TASK TO CARRY OUT
At the line with "This screenshot has", start transcribing; stop after the last line of the data below. Keep it exact and leave pictures out.

__________

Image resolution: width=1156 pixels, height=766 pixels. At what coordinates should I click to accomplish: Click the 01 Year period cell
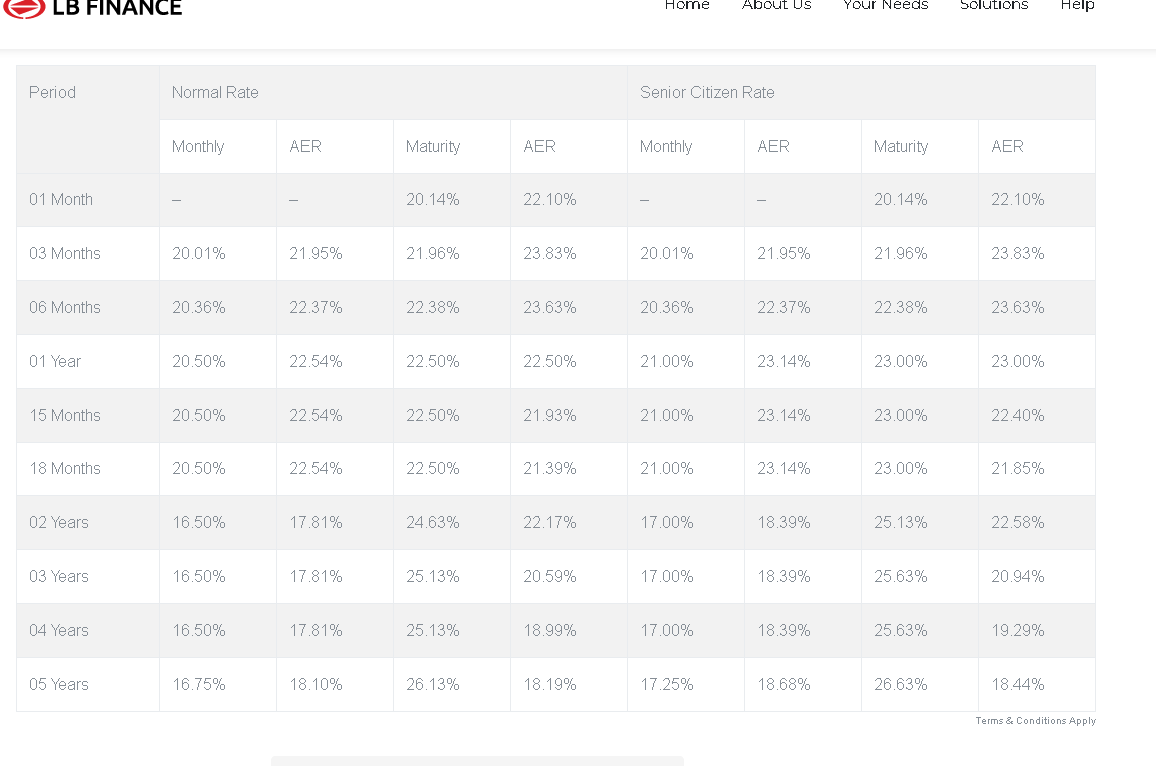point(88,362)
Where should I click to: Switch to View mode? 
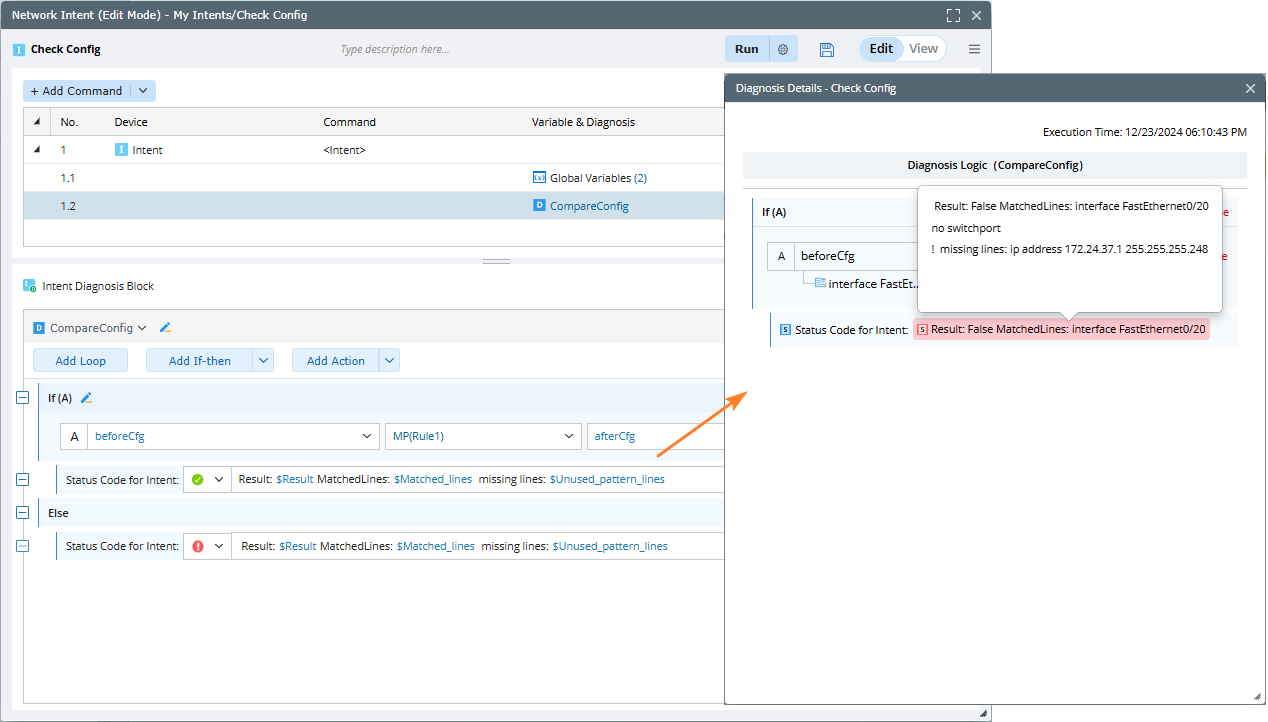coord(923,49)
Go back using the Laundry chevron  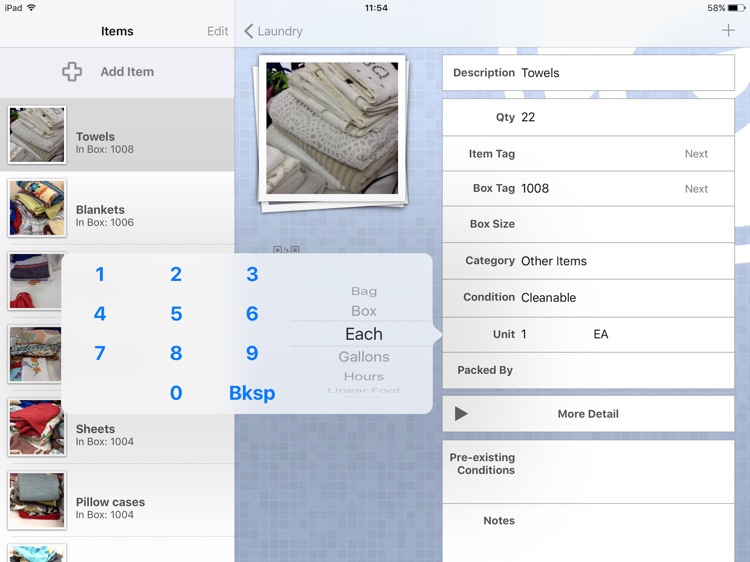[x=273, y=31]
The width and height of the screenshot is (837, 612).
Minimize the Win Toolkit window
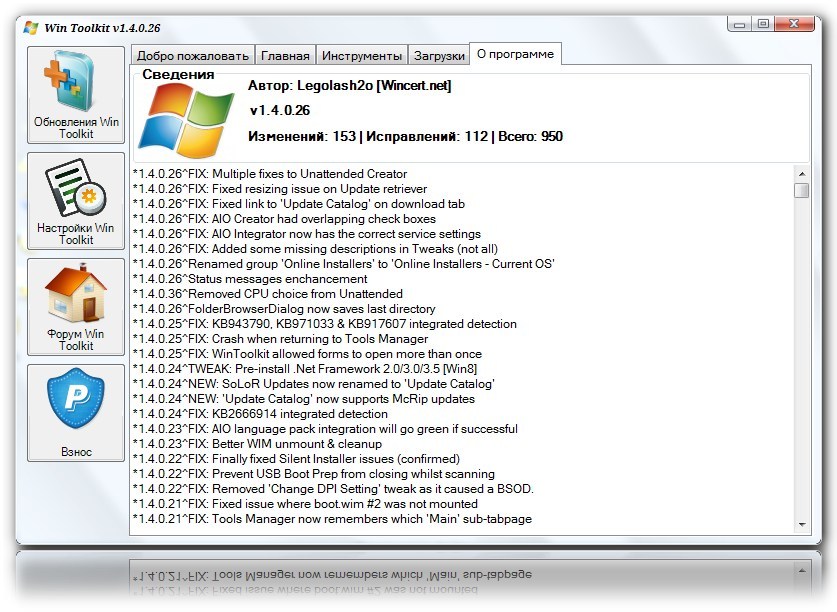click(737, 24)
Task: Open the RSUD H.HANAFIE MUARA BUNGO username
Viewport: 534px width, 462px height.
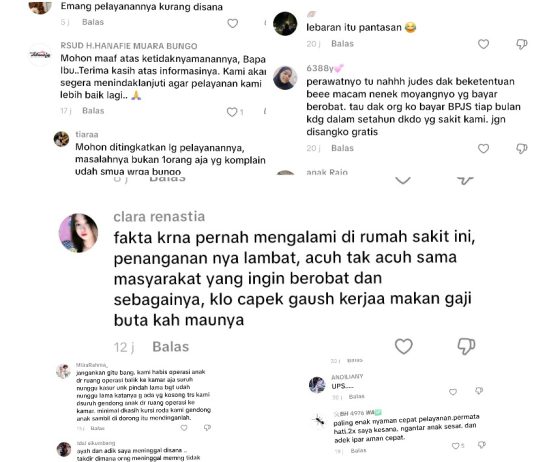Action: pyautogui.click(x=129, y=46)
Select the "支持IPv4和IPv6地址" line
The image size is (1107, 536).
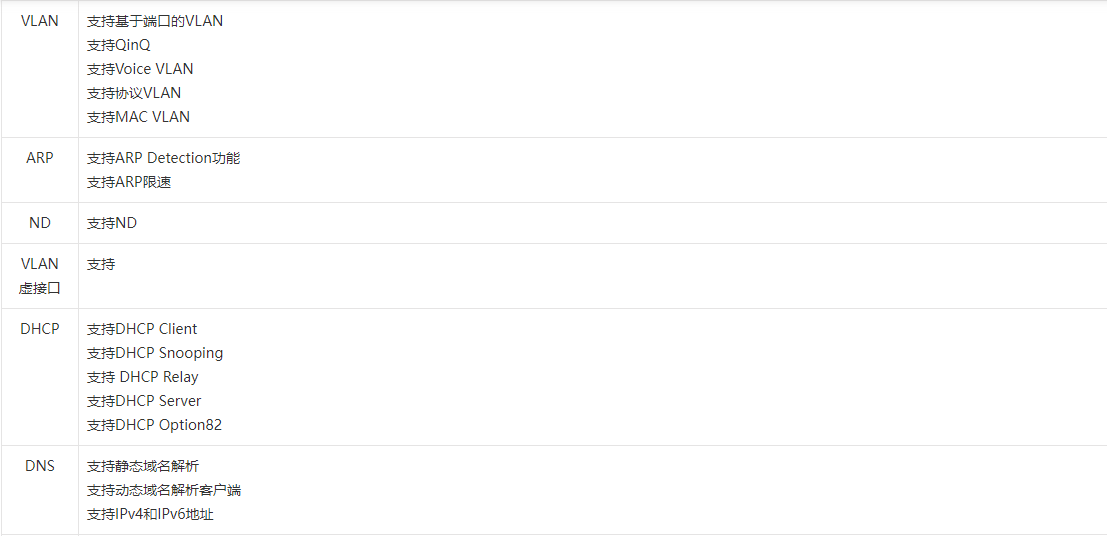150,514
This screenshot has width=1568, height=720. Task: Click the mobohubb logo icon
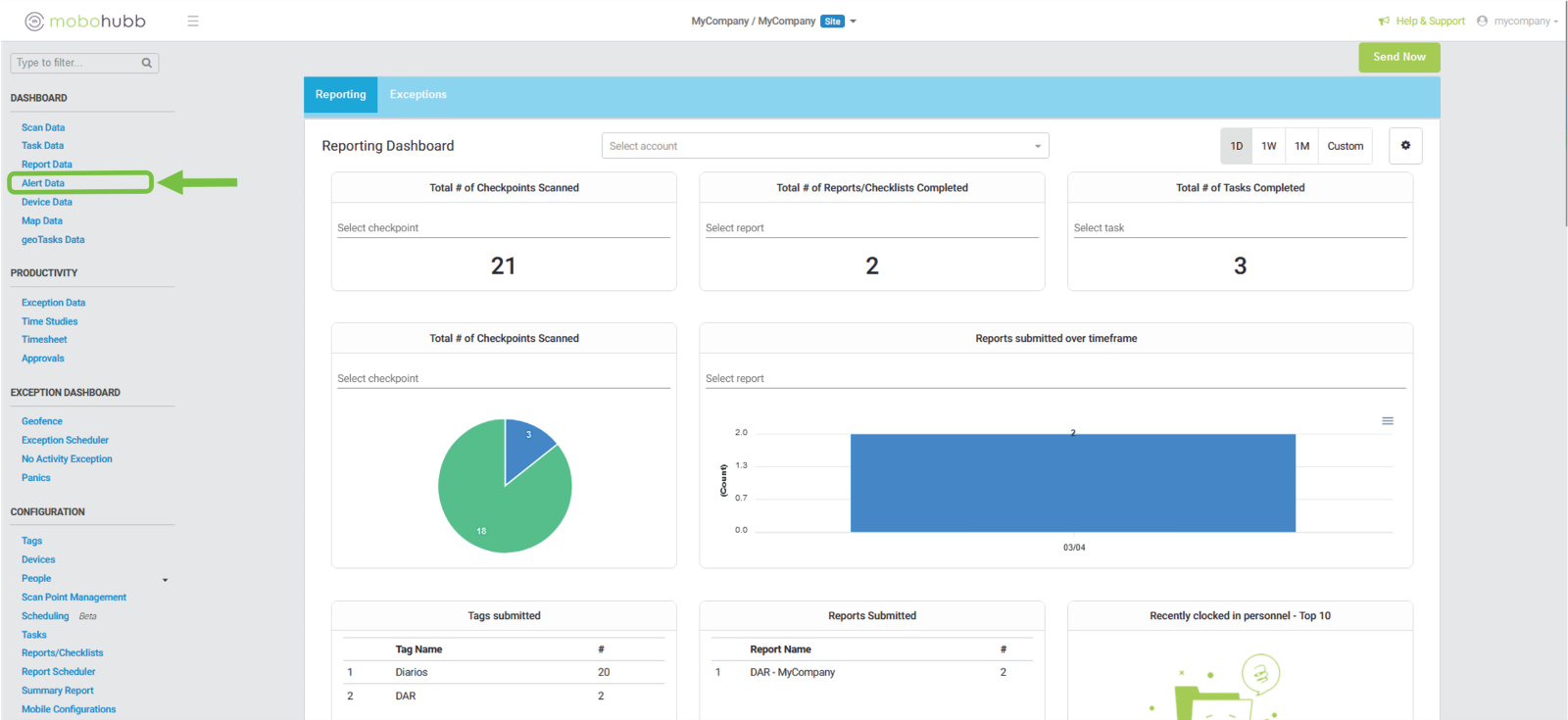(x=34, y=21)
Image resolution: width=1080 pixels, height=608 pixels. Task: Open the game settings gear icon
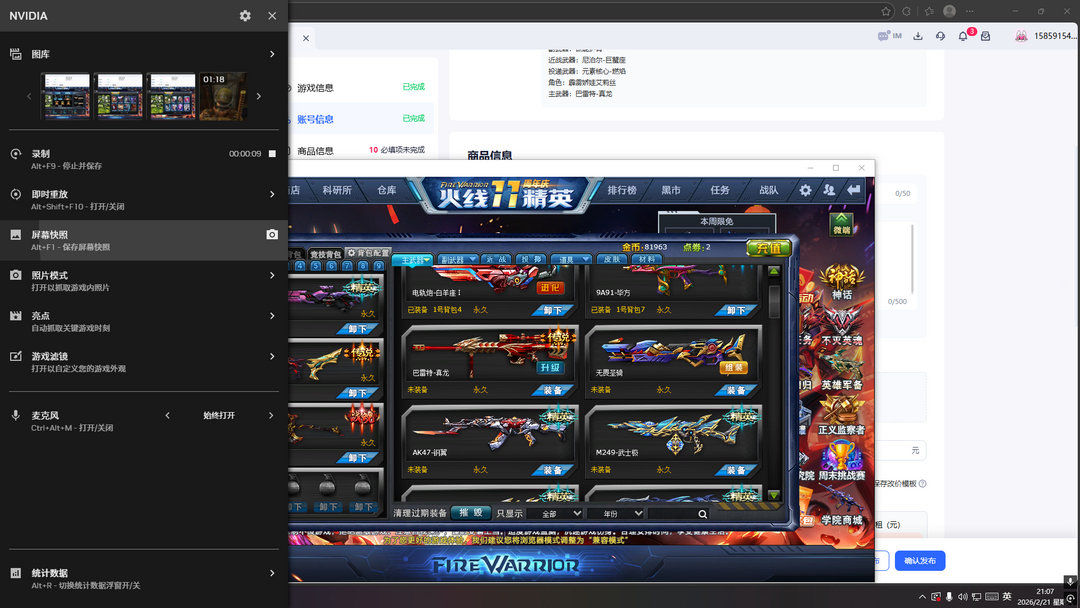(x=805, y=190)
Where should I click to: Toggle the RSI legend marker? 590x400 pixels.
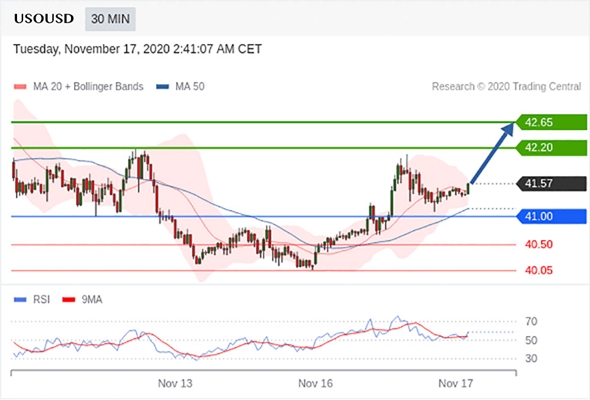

__________

TASK SOLUTION
This screenshot has width=1568, height=720. Task: Click the mobohubb logo icon
(x=34, y=21)
Image resolution: width=1080 pixels, height=608 pixels. Task: Open the game settings gear icon
(x=805, y=190)
Where should I click to: Toggle the RSI legend marker? 590x400 pixels.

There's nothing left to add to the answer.